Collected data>
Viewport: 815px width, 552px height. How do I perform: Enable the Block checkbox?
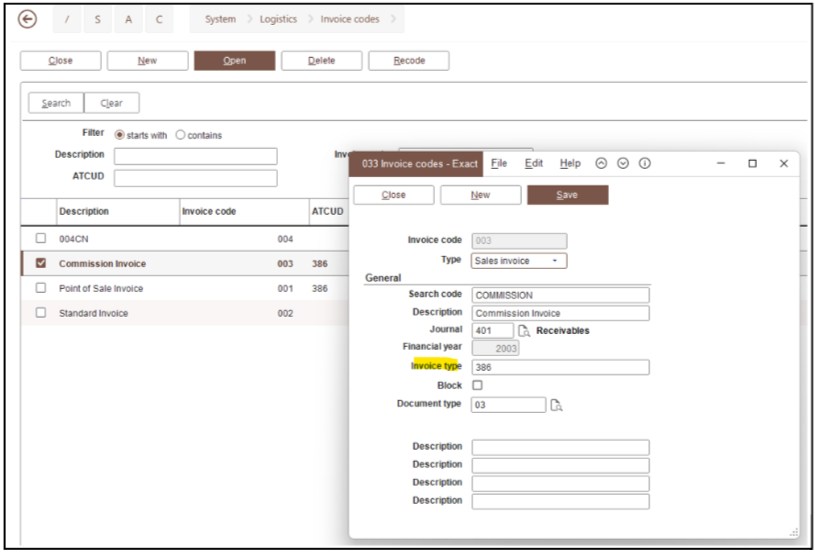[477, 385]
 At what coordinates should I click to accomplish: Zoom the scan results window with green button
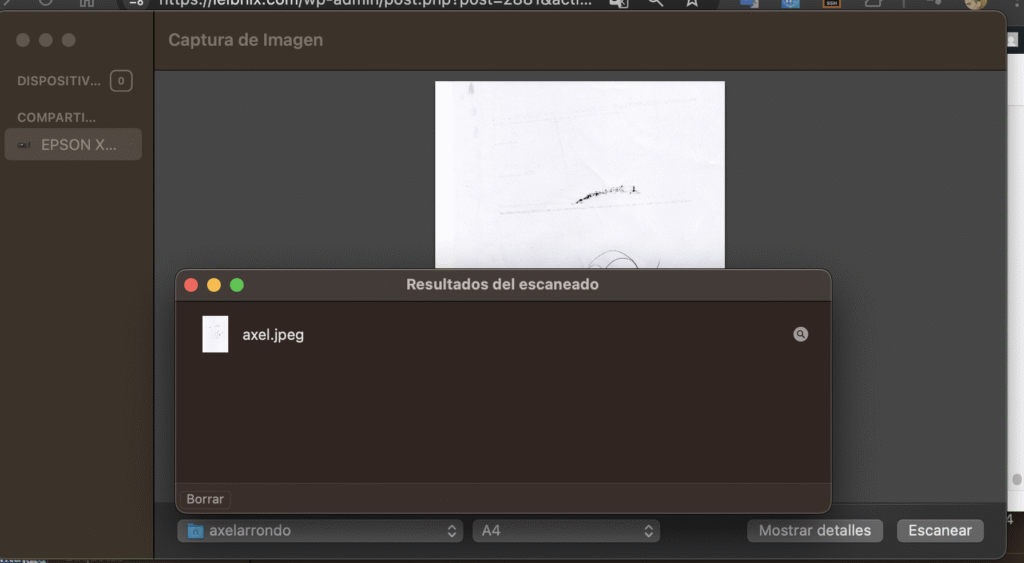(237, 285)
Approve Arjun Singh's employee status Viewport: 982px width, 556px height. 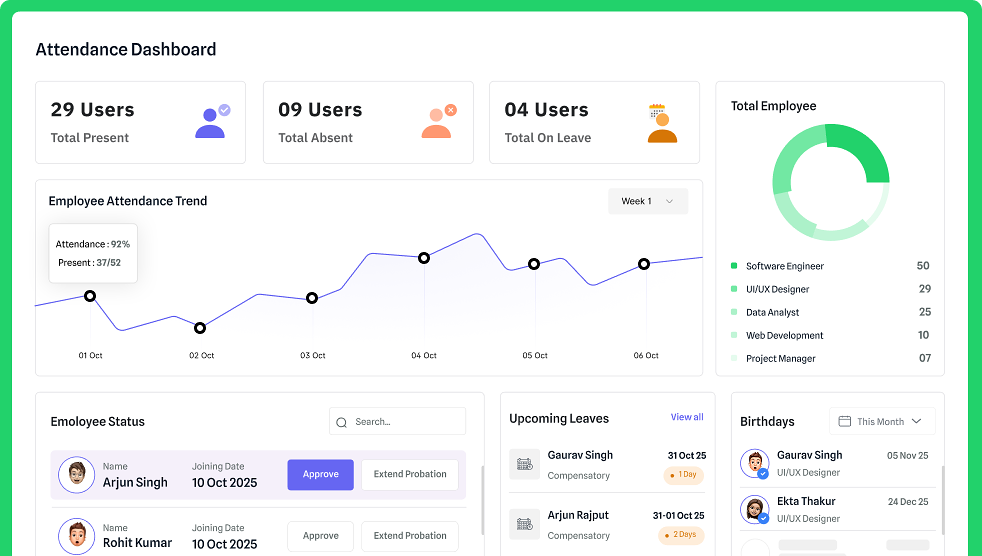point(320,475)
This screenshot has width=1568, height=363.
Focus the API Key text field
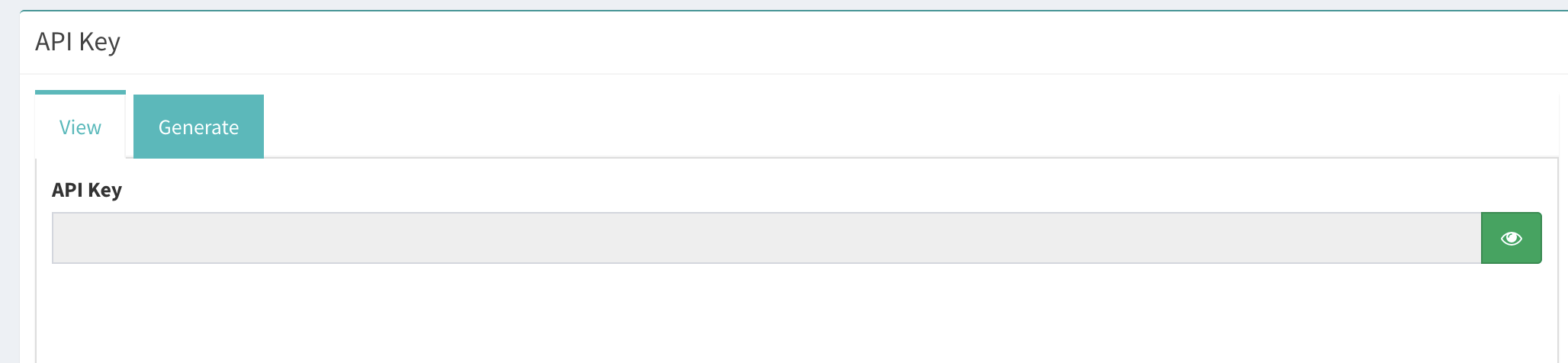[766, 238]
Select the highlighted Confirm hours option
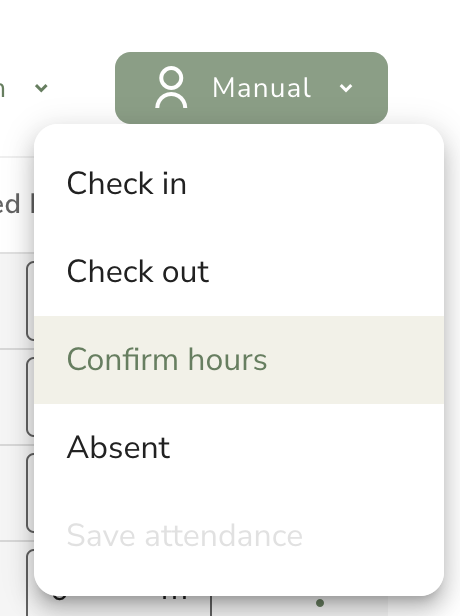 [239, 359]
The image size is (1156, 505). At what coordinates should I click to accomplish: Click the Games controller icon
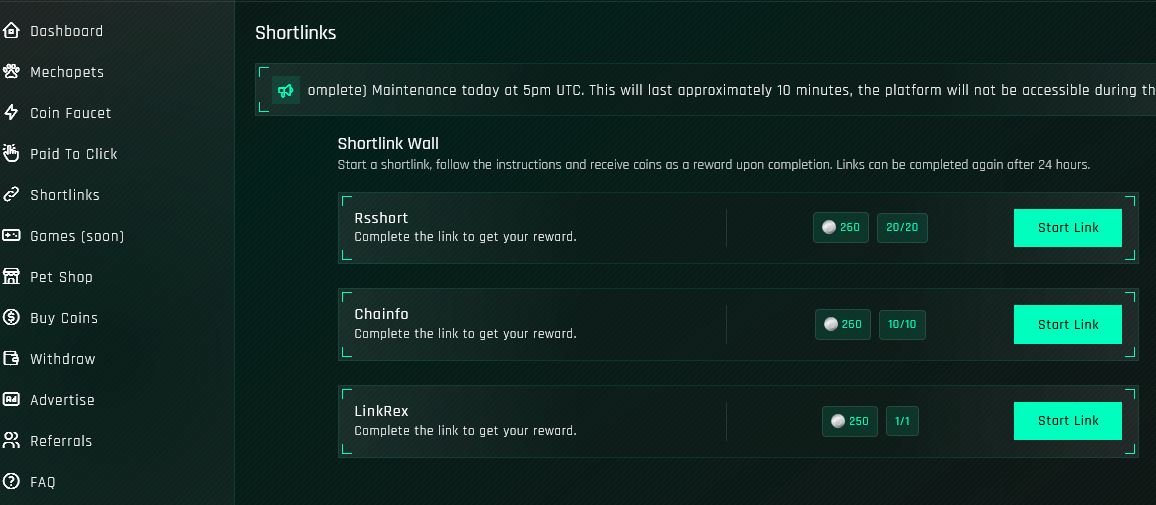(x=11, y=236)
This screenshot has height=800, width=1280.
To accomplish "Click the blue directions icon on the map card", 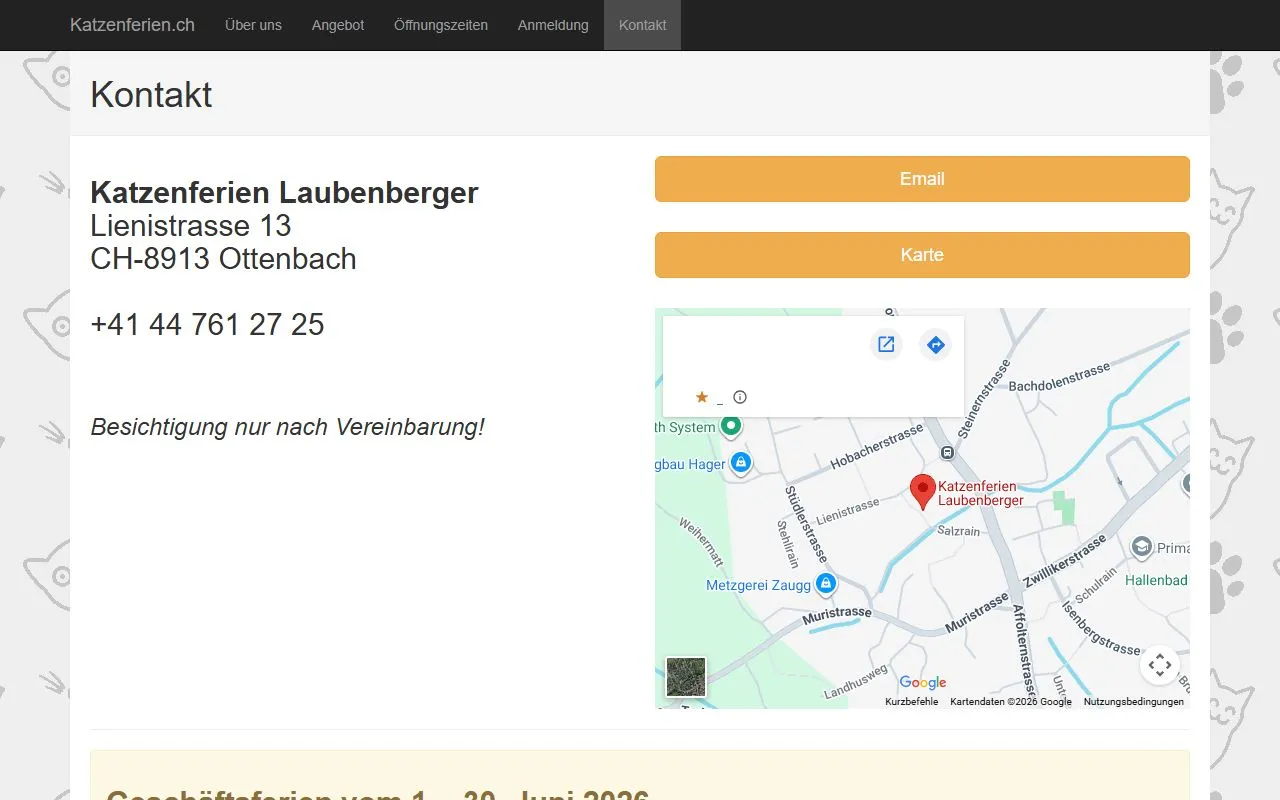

AIM OF THE TASK> Copy out each line of the records above that includes "This".

YOUR RESPONSE>
This screenshot has width=1568, height=363.
This screenshot has height=800, width=1280.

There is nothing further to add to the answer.